Rapid look over the renewable energies in Mexico:

The renewable energy level in Mexico is much lower than one would expect. During the monopoly status, the development of the renewable energies was depending on what the CFE (Comisión Federal de Electricidad) would decide.

In 2009-2010, the first big projects of wind energy have been started in Oaxaca (South West), more specifically in the area of La Ventosa (curious name, no?). These projects have followed the scheme of self-sufficiency: the private producers got an agreement with the consuming municipalities or the local companies (like the bread-maker Bimbo, the concrete producer Cemex, the bottler Femsa, Walmart, !). Up to now, there are 2GW installed of wind energy. And in Oaxaca, the electricity lines are saturated by this wind energy: the bottleneck is now to develop in that state stronger electric lines.

Mexico has a huge potential for solar energy, especially in the North West of the country. Over there, there is twice as many sunny hours as in Germany! However not much is done in PV. The main applications of PV foreseen for the moment are in isolated areas, outside the grid. But the equipment tends to breakdown very soon, and there is no one to repair it. The biggest project of PV now is only of 1MW. But Rafael thinks a boom of the PV energy will arrive soon. Currently, 0.2% of the energy mix comes from the solar energy.

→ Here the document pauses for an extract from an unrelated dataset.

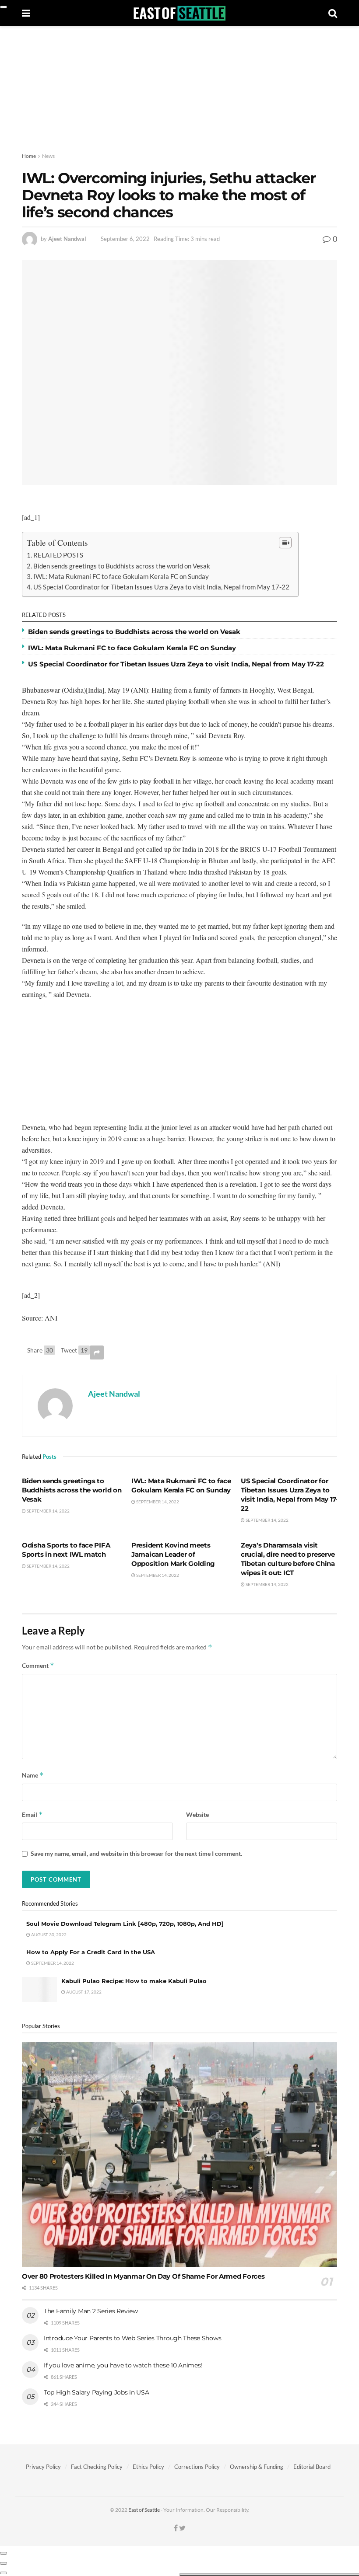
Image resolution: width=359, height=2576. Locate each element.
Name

The country is also a big potential in the hydroelectric energy. This potential has been exploited since the 50s and 60s. Now, for the big dams, the country is nearly saturated. However, there is an interesting potential for the mini hydro.

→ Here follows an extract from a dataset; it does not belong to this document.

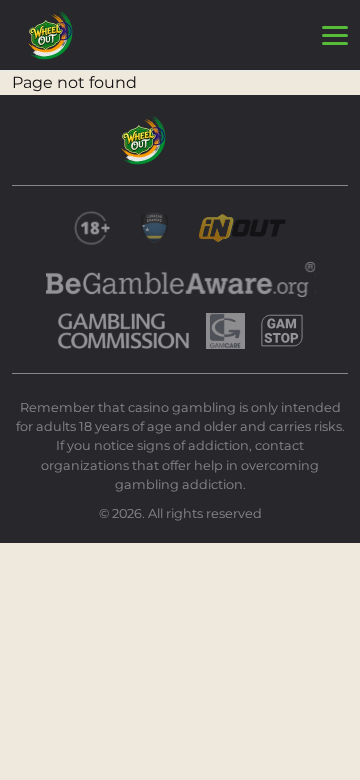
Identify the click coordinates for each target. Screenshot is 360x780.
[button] (335, 36)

Mexico also has geothermic energy: in the states of Michoacan and Baja California. This area was very developed in the 80s (Mexico was among the world leaders in geothermic energy), but the CFE ceased to invest in it afterwards.

There are plans to develop tidal power and biomass, but nothing concrete yet. For the biomass, just look at the tequila and mescal industry: they create a huge quantity of organic waste, that for sure would be very useful in biomass power plants.

Of these energies, the only two that are economically rentable for the moment are the wind energy, and the solar energy.

Swinging between private and public company:

Until 75 years ago, there were many private companies generating electricity in Mexico. But there was inequality in the repartition of this energy. So the government took control of this industry, and electrified the country, in order to reach the 98% of the house connected to the grid nowadays.

In Mexico, the government is responsible for the whole chain of the electricity. The CFE generates, distributes and sells the electricity (In Europe, it is already several years that the national champions have been sliced down to separate these activities). Until recently, in Mexico, the strategic activities had to be a state monopoly, and the electricity was one of them, along with the oil exploitation (and the idea is still debated now, the recent privatization of Pemex has thrown thousands of people to protest in the streets). This privatization is due to the end of cheap oil resources in Mexico: now, big investments must be carried out to extract new oil, and Pemex does not want to be the only company taking risks here.

In 1998, a law was passed so that, under some strict conditions, private electricity producers can be accepted. This law defines 6 very limited cases (one of them being the self-sufficiency). Currently, about 40-45% of the electricity comes from private plants.

There is no feed-in tariff, nor any other kind of incentive for the renewable energy. Only the most rentable projects will be conducted (like the wind energy in Oaxaca). A few months ago, an energetic reform opened a space for the generation and sales of the electricity.

Then government chose the time of the Football World Cup to debate in the Congress about the secondary laws of the energetic reform! Rafael and his company depend on the results of this debate to know if their business is sustainable for the next years. With this reform, it is expected that a particular individual can sell electricity to the network.

Private individuals and small shops depend on the CFE, while the big consumers will be able to choose the private producers.

In the industrial sector, the price of the electricity decreases if you consume more. It is an incentive to consume more energy, and not less as the reason would say.

Some measures for the energetic transition:

The Infonavit, an agency from the government, gives money for installing in the newly built houses technologies for saving energy. This has created a niche, with the constructors making a bigger margin thanks to this funding, but it has allowed the spreading of the solar water heaters. In fact, this type of heater is very efficient, its return on investment is in one or two years.

Several agencies have been created by the Mexican government to foster renewable energies and technologies. One for the energetic efficiency, one for the invention in energy (divided into solar, wind, geothermy, !)

For the rural communities, the state provides efficient stoves: in those places, the old stoves require a lot of firewood, which accentuates the deforestation.